Squirrel nests are called dreys - there are summer and winter dreys, with those built for summer much simpler in construction. Winter dreys are often lined with bark, bits of moss, fur, feathers or other similar material to make the nest soft and warm. Squirrels have 2 mating seasons and can have a litter in the spring and another in the fall. A litter usually contains 2-3 babies, with each one weighing an ounce and measuring about an inch at birth. Baby squirrels are cared for in the nest until about 10 weeks of age, when they are weaned from their mother's milk.

Tree dens are also often used as a nest by squirrels in this area. These are holes or cavities in the main trunk of hardwood trees which are also lined with soft material as described above. They may use dens in winter months and dreys in summer months.

Most squirrels in our area are Eastern Grey Squirrels. A very similar squirrel prevalent in the Western United States is the Western Grey Squirrel. Both of these squirrels weigh up to 2 pounds and generally live to be 7 or 8 years of age. They have exceptional eyesight and a well-developed sense of smell and hearing. They are grey with white to light grey tails and stomachs.
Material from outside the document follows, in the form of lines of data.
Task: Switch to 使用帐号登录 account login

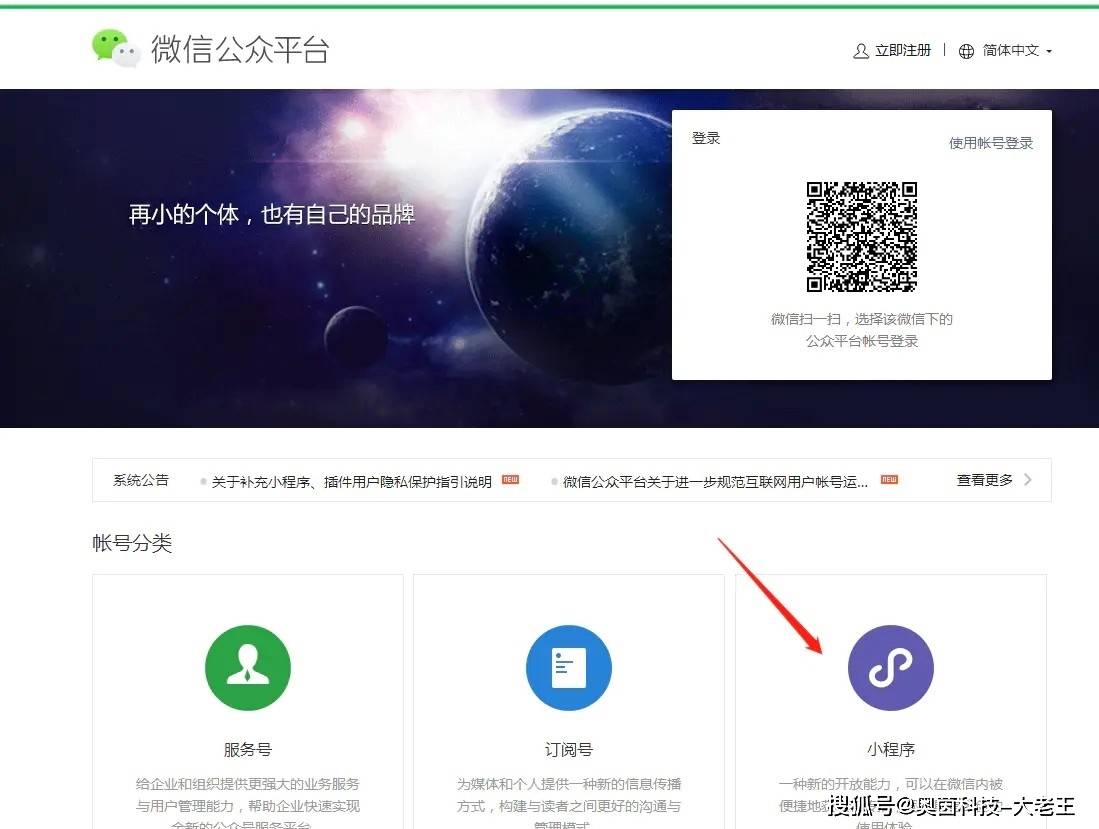Action: point(990,143)
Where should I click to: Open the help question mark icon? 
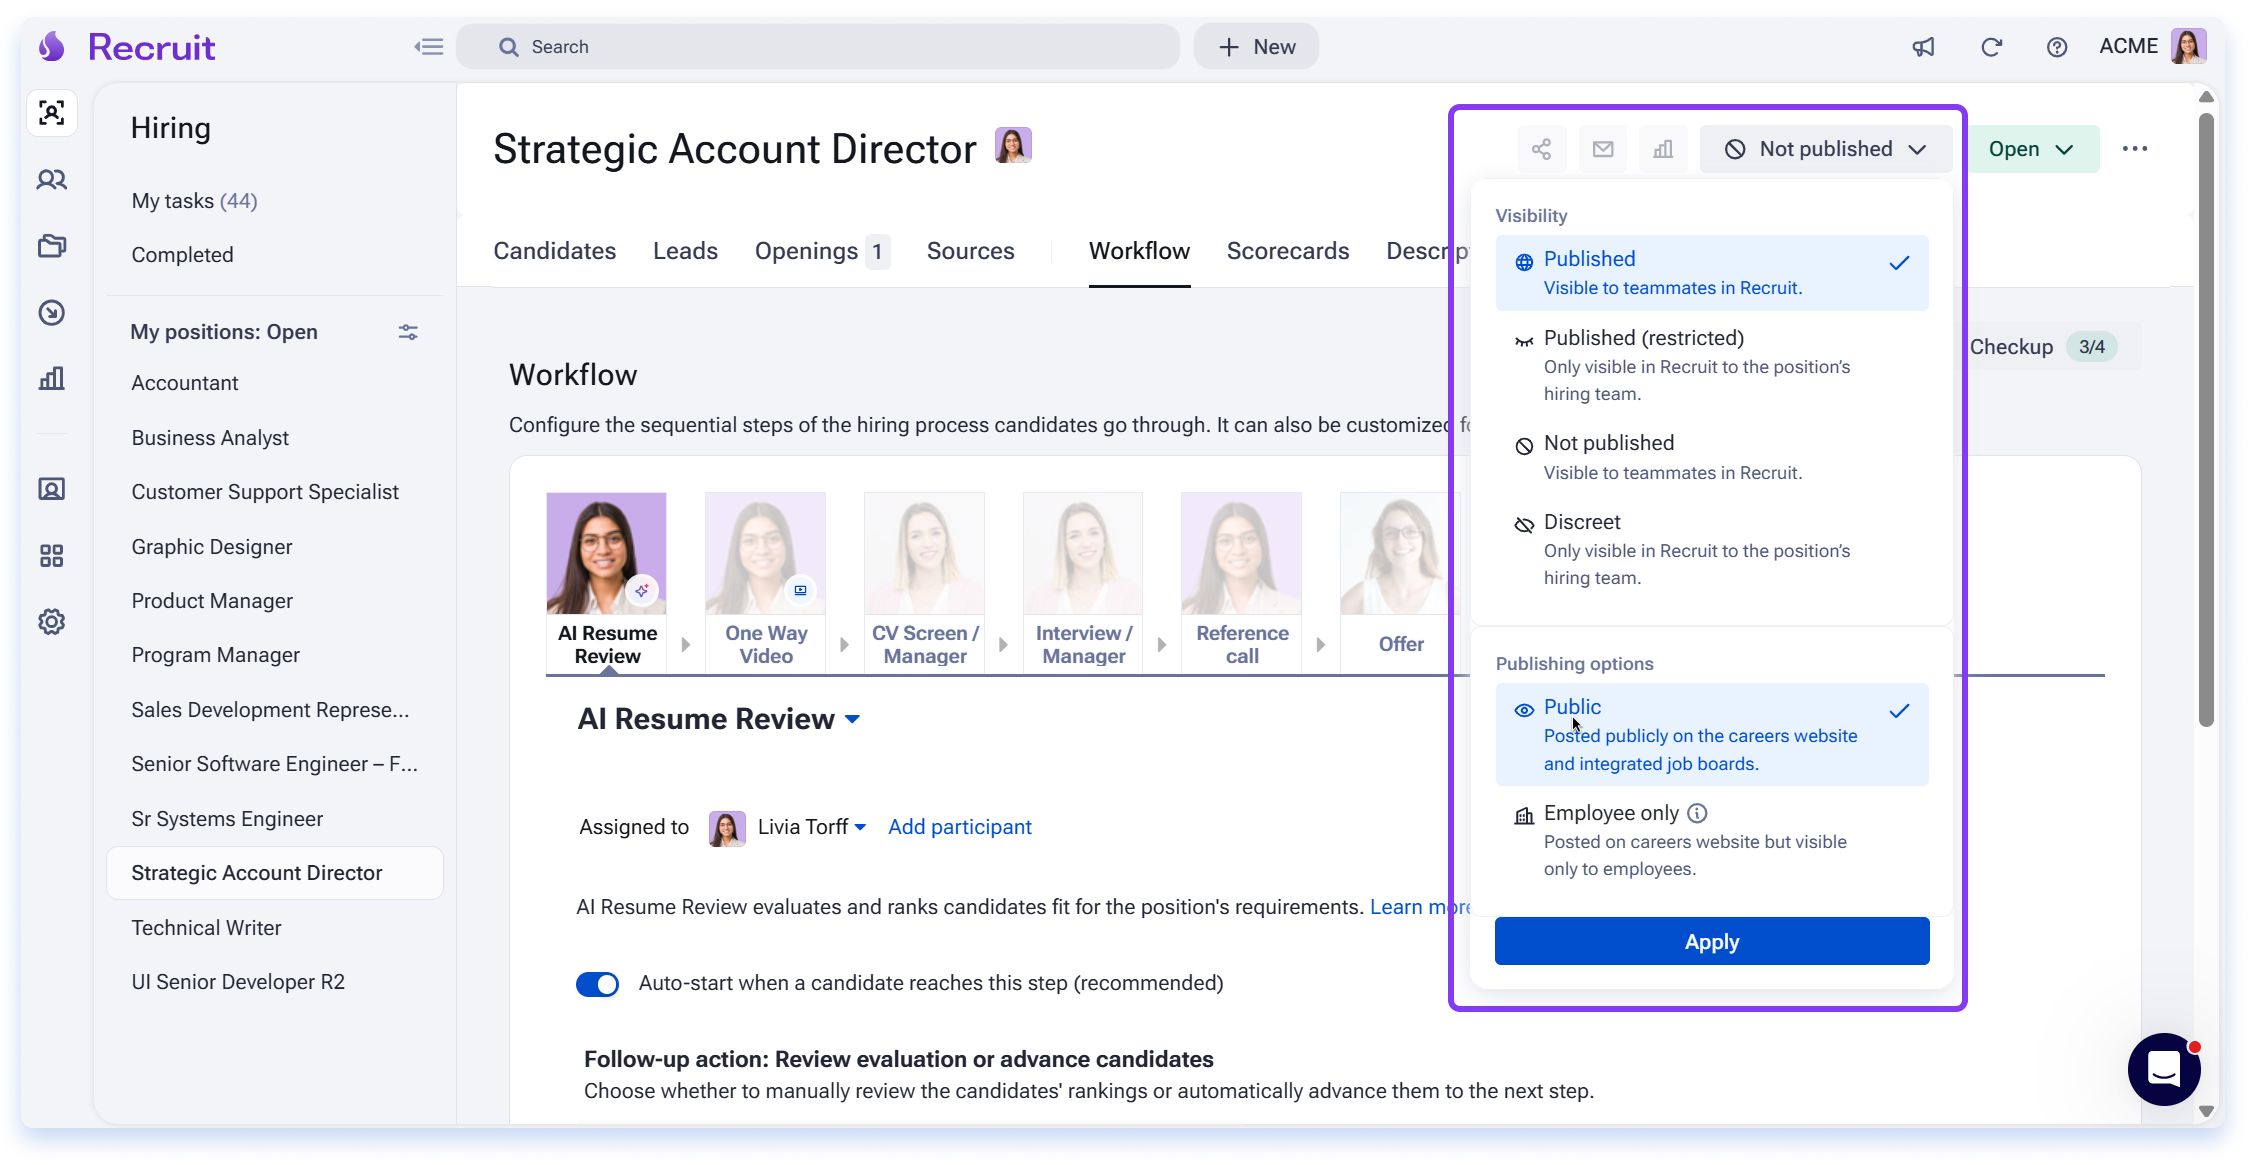click(x=2056, y=47)
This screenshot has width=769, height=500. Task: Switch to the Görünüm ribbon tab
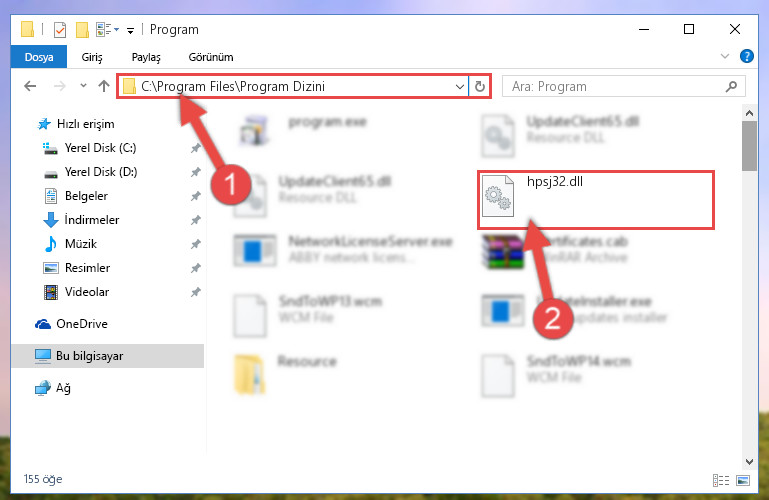211,57
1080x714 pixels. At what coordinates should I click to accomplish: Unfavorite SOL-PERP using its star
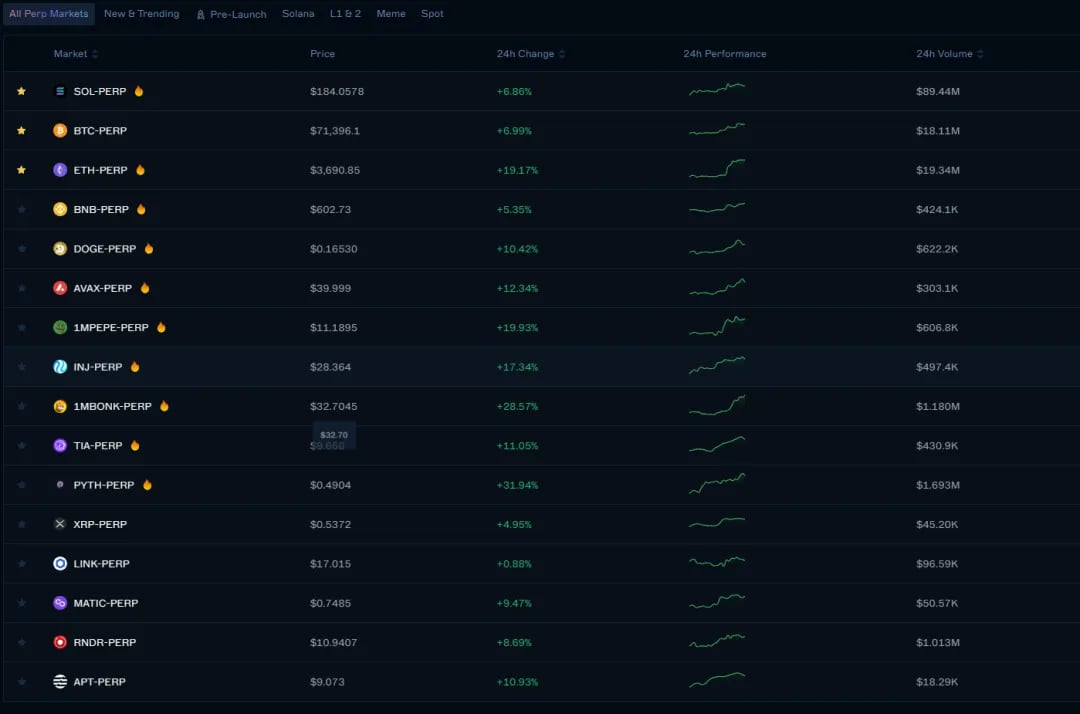click(x=21, y=91)
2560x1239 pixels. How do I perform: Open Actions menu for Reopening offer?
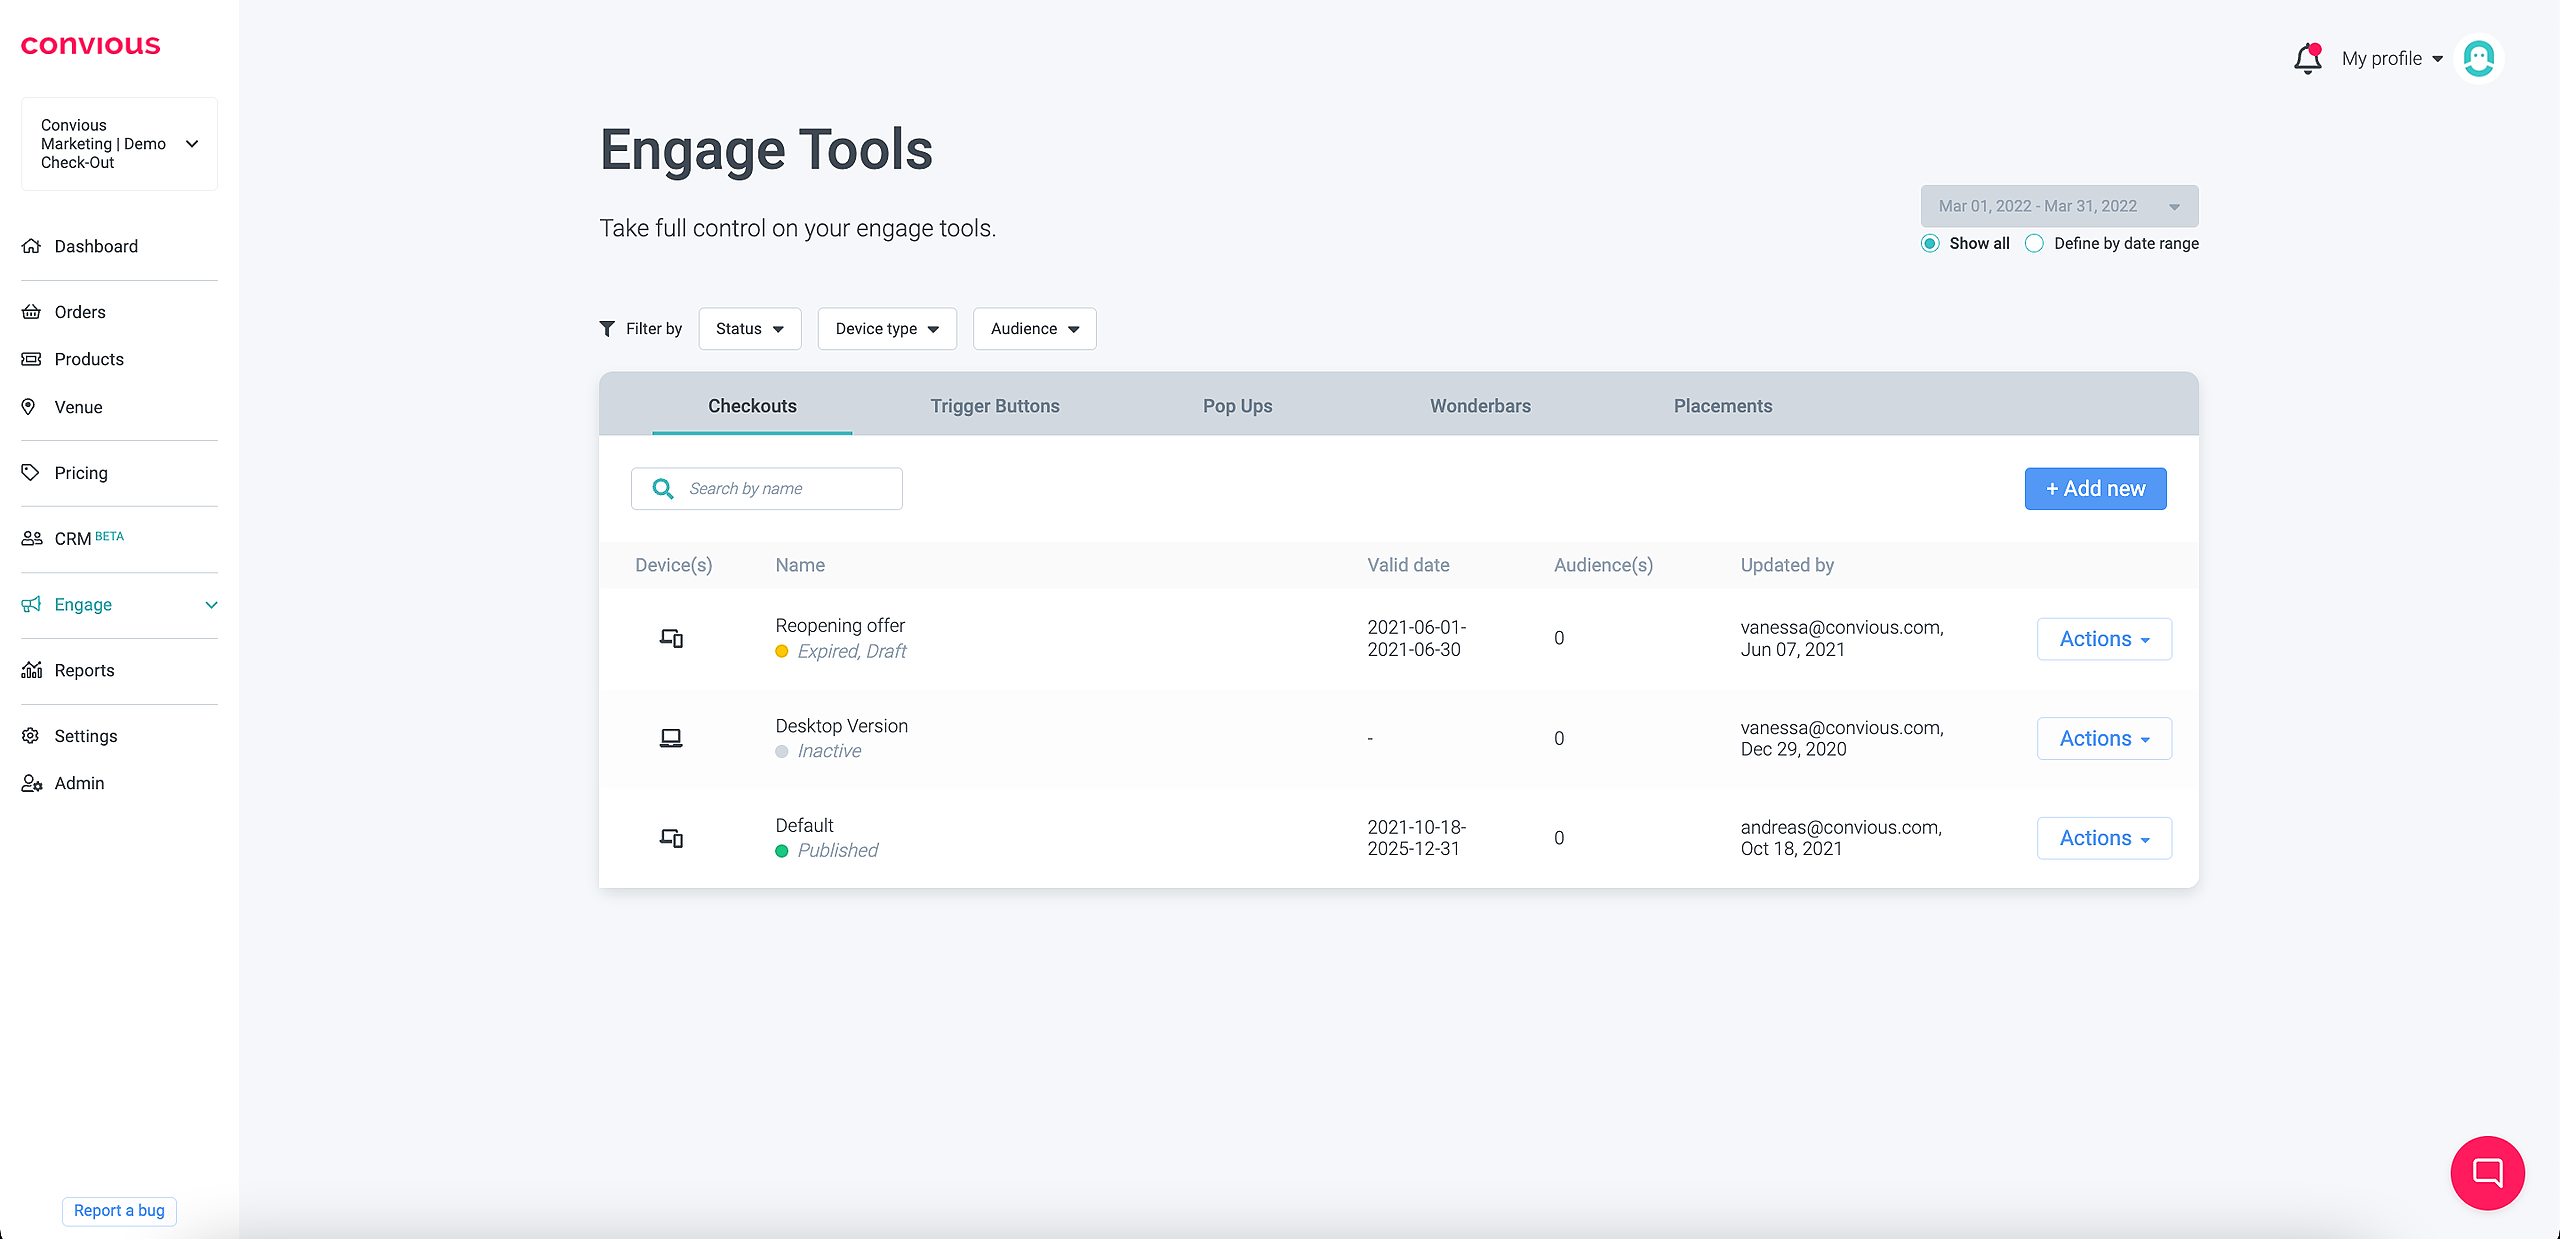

A cousin to the Eastern and Western Grey Squirrel is the Fox Squirrel, which is about 20% larger - weighing up to 3 pounds and measuring 2 feet in length. This squirrel is grey with a tawny orange color where the Eastern and Western Grey Squirrels are white. The Fox Squirrel is active when the Grey Squirrels are napping. There are also white (albino) squirrels and black (melanistic) grey squirrels..

The squirrel is the fastest rodent, with speeds up to 17 mph. Flying squirrels can make soaring leaps of up to 150 feet, gliding at 5 mph. The flying squirrel flattens out in flight, extending wing-like membranes - loose flaps of skin that stretch from front to hind limbs. North American Flying Squirrels are tiny, weighing only 3 ounces and measuring 10 inches in length. They are nocturnal and said to make good pets!

The average squirrel consumes about 2 pounds of food a week - not only nuts, but fruits, vegetables and grains. They also eat twigs, flower bulbs, mushrooms, and the sweet sap of sugar maple and birch trees. Eastern Grey Squirrels that inhabit our woodlands are classic "scatter hoarders" - they carry nuts in their jaws and bury them in various locations within their home ranges.

Nuts are usually buried in a little cup-shaped hole about 3 inches deep. It is estimated that each grey squirrel buries at least 1,000 nuts every autumn, possibly as many as 10,000 nuts in one season. The squirrel locates its stored nuts by its keen sense of smell, able to locate a nut buried under a foot or more of show. The imperfection of nut-retrieval is why the squirrel is called the "Forest Planter" - many new trees develop!